DOUGLAS BEAUMONT and REPATRIATION COMMISSION

Case

[2009] AATA 557

29 July 2009

No judgment structure available for this case.

Administrative Appeals Tribunal

DECISION AND REASONS FOR DECISION [2009] AATA 557

ADMINISTRATIVE APPEALS TRIBUNAL      )

)          No 2008/2944

VETERANS’ APPEALS DIVISION )
Re DOUGLAS BEAUMONT

Applicant

And

REPATRIATION COMMISSION

Respondent

DECISION

Tribunal Dr I  Alexander, Member

Date29 July 2009  

PlaceSydney

Decision The decision of the Veterans’ Review Board dated 21 May 2008 is set aside. I substitute the decision that Mr Beaumont satisfies the provisions of section 24 of the Veterans’ Entitlements Act 1986 and is entitled to disability pension at the special rate with effect from 23 March 2007.

.................[sgd].............................

Dr I Alexander

Member

CATCHWORDS

VETERANS’ ENTITLEMENTS – War pension – Military service in the RAAF – War-caused knee injury – Special Rate Disability Pension – Claim for disability pension rejected – Whether capable of undertaking remunerative work – Loss of earnings – Decision set aside and substituted

Relevant Act:

Veterans’ Entitlements Act 1986 – paragraphs 24(1)(a), (b) and (c), section 28, subsection 120(4)

Citations:

Re Forster and Repatriation Commission (1992) 28 ALD 450

Repatriation Commission v Hendy (2002) 76 ALD 47

REASONS FOR DECISION

29 July 2009 Dr I Alexander, Member    

1.      Mr Beaumont is a 53 year-old veteran who had been receiving a disability pension at 100% of the general rate.

2.      On 23 March 2007, he lodged an application for increase in his disability pension to special rate.

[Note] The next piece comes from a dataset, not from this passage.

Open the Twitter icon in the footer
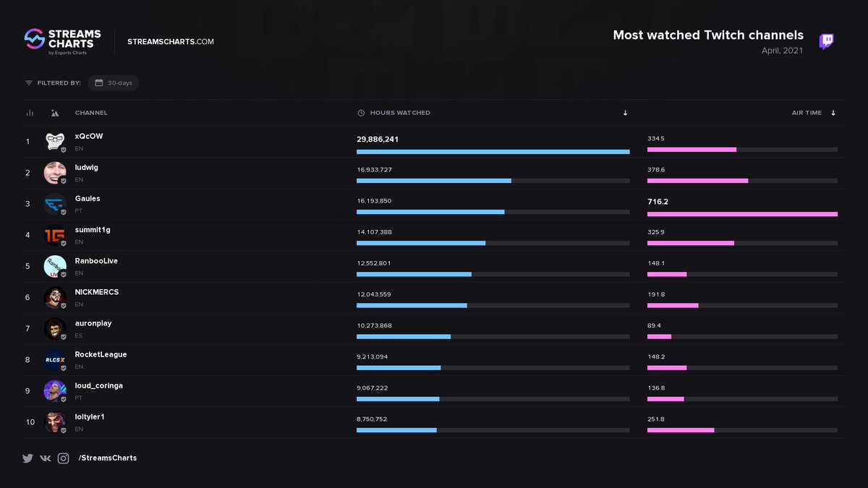868x488 pixels. click(27, 458)
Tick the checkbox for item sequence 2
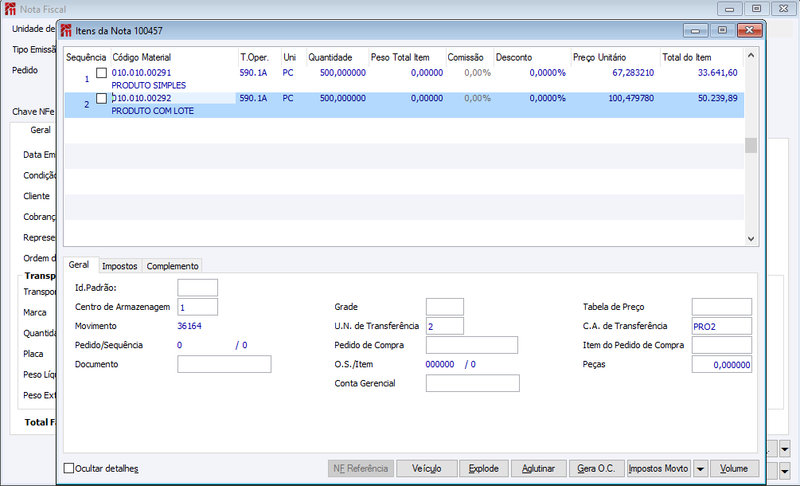Image resolution: width=800 pixels, height=486 pixels. tap(101, 98)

His application was declined by the Repatriation Commission and his disability pension was continued at 100% of the general rate.

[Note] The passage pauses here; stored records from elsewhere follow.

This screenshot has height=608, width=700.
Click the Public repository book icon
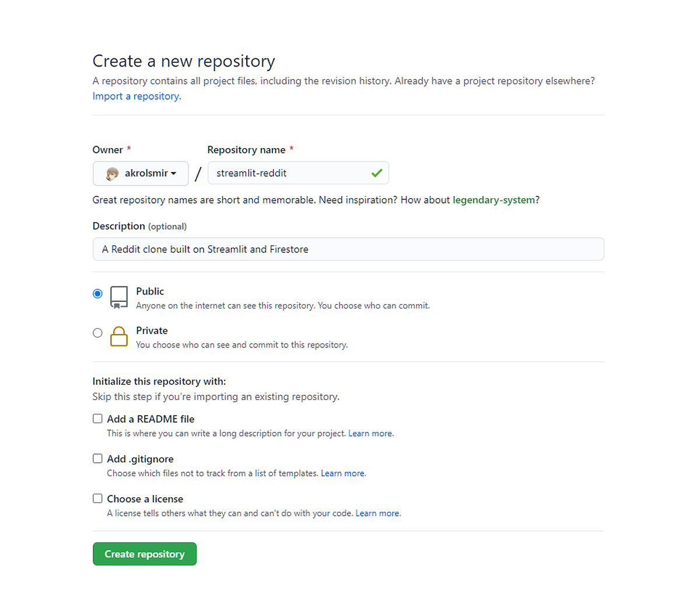(x=119, y=297)
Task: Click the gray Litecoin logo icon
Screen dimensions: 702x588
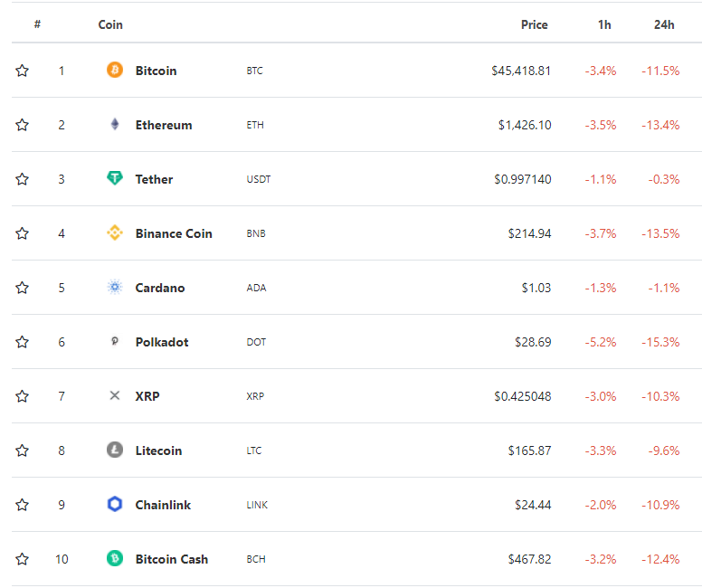Action: coord(115,450)
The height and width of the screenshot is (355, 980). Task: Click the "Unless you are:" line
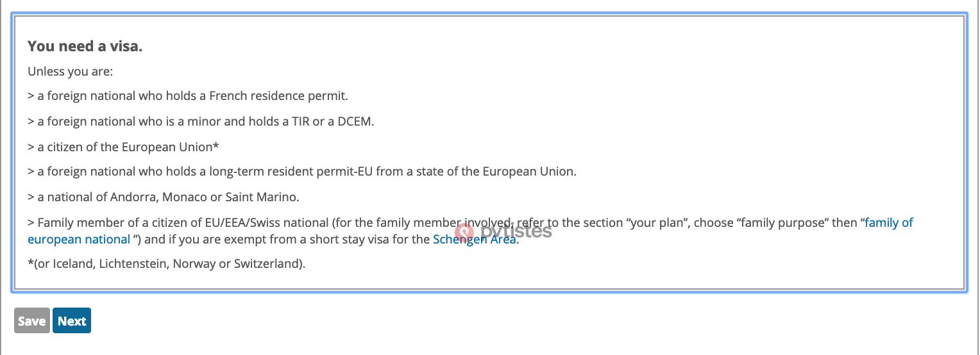coord(70,72)
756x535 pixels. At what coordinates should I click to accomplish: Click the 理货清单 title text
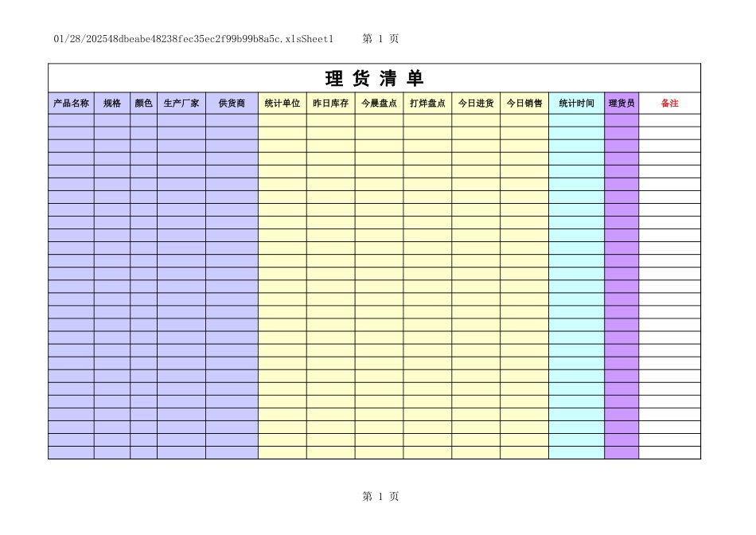tap(374, 79)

3.      On 21 May 2008, the Veterans’ Review Board (‘the VRB’) set aside the decision of the Repatriation Commission and granted temporary payment at special rate to operate from 27 September 2007 to 21 May 2009 (“the reviewable decision”).

4.      The VRB found that Mr Beaumont’s service related conditions in respect of his knees had precluded him from working but was not satisfied that the situation was permanent.

5.      In this application, Mr Beaumont seeks review of the decision of the VRB and claims that pursuant to the provisions of the Veterans’ Entitlements Act 1986 (“the VE Act“) he is entitled to a disability pension at special rate with effect from 23 March 2007.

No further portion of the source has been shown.